§ **Exercise objective**
Below are some entries. Repeat exactly the lines from the one with "This screenshot has width=1045, height=510." through the one with "Task: Click the Mobilfunk-Kunde", and only those.
================================
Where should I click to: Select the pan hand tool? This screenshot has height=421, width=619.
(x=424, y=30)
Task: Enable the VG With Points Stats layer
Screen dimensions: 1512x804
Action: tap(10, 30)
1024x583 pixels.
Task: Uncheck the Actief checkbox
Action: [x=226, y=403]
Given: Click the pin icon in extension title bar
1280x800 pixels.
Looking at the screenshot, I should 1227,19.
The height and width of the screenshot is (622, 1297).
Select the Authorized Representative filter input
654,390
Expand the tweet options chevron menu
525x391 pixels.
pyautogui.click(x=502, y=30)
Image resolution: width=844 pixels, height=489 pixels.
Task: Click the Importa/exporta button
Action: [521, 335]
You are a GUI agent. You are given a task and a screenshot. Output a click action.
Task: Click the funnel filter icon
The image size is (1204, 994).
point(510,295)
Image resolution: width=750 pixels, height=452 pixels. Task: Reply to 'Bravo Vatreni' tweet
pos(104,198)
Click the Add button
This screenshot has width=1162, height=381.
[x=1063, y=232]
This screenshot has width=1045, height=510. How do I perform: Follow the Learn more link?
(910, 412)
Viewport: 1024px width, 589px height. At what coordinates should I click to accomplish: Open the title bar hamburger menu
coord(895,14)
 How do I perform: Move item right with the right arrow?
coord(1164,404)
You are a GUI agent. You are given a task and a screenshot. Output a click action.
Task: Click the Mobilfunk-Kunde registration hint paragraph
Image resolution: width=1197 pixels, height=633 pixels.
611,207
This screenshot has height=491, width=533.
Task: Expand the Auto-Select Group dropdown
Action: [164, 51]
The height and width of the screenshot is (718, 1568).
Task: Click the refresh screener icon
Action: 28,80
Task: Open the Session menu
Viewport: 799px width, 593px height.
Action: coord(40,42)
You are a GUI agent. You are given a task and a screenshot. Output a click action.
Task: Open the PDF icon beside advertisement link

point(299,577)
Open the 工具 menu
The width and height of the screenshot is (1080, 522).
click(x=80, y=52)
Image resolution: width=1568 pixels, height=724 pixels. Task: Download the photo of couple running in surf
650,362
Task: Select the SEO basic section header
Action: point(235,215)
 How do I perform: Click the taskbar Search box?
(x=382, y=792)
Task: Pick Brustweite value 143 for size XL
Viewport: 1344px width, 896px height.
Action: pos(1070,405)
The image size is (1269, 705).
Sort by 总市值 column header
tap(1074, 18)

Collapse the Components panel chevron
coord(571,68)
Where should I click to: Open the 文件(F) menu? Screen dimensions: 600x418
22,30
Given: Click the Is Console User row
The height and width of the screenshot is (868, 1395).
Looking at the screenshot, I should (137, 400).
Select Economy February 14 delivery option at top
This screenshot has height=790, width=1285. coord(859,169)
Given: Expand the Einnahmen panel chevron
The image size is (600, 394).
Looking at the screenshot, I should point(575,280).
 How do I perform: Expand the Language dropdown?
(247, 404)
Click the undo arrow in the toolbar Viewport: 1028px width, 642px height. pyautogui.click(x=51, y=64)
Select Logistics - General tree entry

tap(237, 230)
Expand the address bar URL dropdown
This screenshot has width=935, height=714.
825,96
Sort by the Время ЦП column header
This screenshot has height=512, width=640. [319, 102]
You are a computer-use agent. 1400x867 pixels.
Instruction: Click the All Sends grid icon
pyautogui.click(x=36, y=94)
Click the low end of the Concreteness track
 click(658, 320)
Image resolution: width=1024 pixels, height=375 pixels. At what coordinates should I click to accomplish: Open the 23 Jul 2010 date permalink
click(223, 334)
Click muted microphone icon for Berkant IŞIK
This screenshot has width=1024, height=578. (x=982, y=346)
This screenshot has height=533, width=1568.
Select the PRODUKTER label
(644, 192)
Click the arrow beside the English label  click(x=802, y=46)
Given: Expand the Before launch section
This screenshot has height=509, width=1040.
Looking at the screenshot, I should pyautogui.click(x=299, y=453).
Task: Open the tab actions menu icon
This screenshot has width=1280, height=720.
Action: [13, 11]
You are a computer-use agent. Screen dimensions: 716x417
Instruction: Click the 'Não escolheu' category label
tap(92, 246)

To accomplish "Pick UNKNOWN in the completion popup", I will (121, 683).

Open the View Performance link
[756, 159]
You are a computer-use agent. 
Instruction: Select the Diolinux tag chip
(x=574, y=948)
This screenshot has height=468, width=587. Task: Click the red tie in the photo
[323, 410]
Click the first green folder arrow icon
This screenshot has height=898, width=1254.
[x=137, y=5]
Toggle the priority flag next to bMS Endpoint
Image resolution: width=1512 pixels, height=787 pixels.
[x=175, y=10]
================================
§ **Final answer**
This screenshot has width=1045, height=510. How do I perform: Follow the Learn more link?
(910, 412)
Viewport: 1024px width, 589px height. At what coordinates should I click to accomplish: Open the title bar hamburger menu
coord(895,14)
 How do I perform: Move item right with the right arrow?
coord(1164,404)
You are a GUI agent. You are given a task and a screenshot. Output a click action.
Task: Click the Mobilfunk-Kunde registration hint paragraph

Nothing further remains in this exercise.